Click here for more information about what you can recycle. 

Frequently asked questions:

5 result(s) found

  • How is Council advocating for improvements to the recycling industry?

    How is Council advocating for improvements to the recycling industry?

    We’re working with our recycling contractors, our Regional Waste Management Group, which represents 32 Councils, and the Municipal Association of Victoria.

    The work being done with our waste management group includes advocacy to the State and Federal Governments.

  • Why is my recycling collection unaffected?

    Why is my recycling collection unaffected?

    Visy, our recycling provider, is one of the largest recycling companies in Australia, and have their own markets for some recycled material. However, like other providers, they still rely on overseas markets for some recyclable material.

    To learn more about what can and cannot be recycled, visit Visy’s website.

     

  • What gets recycled in hard waste collections?

    What gets recycled in hard waste collections?

    Council recycles the following material from hard waste collections:

    • Bundled branches
    • Metals
    • E-waste (appliances, electronics, TVs, etc)
    • Metal springs from mattresses

    Hard waste is taken to a waste transfer station and sorted for recyclable materials, with other material sent to landfill.

    We are working with the industry to increase the kinds of items that can be recovered and recycled through this service.

    Council always encourages residents to consider offering acceptable reusable material or items to charities or for free through social media channels, such as local noticeboard pages, before they consider putting it out for hard waste collection.
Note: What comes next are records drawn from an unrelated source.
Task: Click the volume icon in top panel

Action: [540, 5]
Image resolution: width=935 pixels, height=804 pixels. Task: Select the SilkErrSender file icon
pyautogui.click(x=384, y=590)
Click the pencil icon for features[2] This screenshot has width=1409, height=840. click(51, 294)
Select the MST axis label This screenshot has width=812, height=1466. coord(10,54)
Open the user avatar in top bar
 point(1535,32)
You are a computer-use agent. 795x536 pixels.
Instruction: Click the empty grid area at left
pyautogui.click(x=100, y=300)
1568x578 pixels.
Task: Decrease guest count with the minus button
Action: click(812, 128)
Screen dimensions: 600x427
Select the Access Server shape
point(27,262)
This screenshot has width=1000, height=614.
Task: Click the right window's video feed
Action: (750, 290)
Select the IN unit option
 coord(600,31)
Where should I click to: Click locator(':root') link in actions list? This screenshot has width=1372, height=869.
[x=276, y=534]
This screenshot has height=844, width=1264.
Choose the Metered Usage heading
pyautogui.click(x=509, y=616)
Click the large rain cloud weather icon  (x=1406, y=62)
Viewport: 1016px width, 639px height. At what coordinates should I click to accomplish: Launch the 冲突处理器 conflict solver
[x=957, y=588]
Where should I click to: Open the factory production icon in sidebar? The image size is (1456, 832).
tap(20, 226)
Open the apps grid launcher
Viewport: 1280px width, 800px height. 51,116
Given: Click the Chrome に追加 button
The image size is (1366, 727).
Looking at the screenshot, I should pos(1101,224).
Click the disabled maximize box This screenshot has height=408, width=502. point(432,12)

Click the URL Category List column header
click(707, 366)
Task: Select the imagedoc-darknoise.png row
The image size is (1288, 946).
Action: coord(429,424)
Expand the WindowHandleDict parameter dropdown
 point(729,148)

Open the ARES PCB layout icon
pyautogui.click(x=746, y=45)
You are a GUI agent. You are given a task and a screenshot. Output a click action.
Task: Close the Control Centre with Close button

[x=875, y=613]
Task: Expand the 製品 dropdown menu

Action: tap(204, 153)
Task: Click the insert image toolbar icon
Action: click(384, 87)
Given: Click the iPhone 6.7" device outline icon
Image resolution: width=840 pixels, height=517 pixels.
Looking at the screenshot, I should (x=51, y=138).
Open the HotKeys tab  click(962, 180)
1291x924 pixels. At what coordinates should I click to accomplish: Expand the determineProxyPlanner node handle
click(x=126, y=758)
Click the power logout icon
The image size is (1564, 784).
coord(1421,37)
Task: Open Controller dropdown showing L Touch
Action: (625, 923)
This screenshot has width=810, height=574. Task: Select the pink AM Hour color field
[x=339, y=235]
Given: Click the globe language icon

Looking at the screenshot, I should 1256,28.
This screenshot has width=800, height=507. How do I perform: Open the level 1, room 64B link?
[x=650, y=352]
Doing this where possible will reduce the amount of material that ends up in landfill.

  • Can I put soft plastics (cling film, plastic bags, etc) in my recycling bin?

    Can I put soft plastics (cling film, plastic bags, etc) in my recycling bin?

    No.

    Due to the sorting process and the need to reduce contamination in our recyclables, it is not currently possible for soft plastics to be included in the recycling bin collection.

    They can cause issues in the sorting process and will be sent to landfill once removed.

    Kerbside recycling bins are audited regularly across the municipality as part of our ongoing education campaign. If items such as soft plastics and other non-recyclable items are identified, a reminder notice, about what items are acceptable to put out for collection will be left in the letterbox for education purposes. But soft plastics should never be put in the recycling bin.

    We will continue to work with our recycling contractor, Visy, and the recycling industry to improve technologies used in sorting facilities, so we can accommodate this in the future.

    We encourage all residents to collect their soft plastics and drop them at their local supermarket if they have a collection bin.

    This allows organisations to recycle the soft plastics and keep them away from landfill. 

  • How does Yarra Ranges Council use recycled materials?

    How does Yarra Ranges Council use recycled materials?

    When planning projects – such as roads, footpaths, boardwalks and buildings – an important consideration for Council is the environmental impact of materials used.

    Materials such as wood, metals and recycled options including plastics, are considered for each project with this in mind.

    Bollards around the municipality are made from recycled plastics – including soft plastics dropped off at supermarkets.

    Recycled plastic is also used for decking material around Council’s Lilydale offices, for boardwalk areas around Lillydale Lake and some public seating in Yarra Glen.

    In road upgrades, asphalt removed is often re-used as a base for other roads and paths.

    Council’s standard practice is using at least 20 per cent recycled asphalt in road construction, with 30 per cent minimum in road patching.

    Council undertook a trial in Kilsyth two years ago, where four roads were made with 70 per cent recycled asphalt.

    Council will be monitoring their condition in coming years to produce a long-term report on the performance of these roads.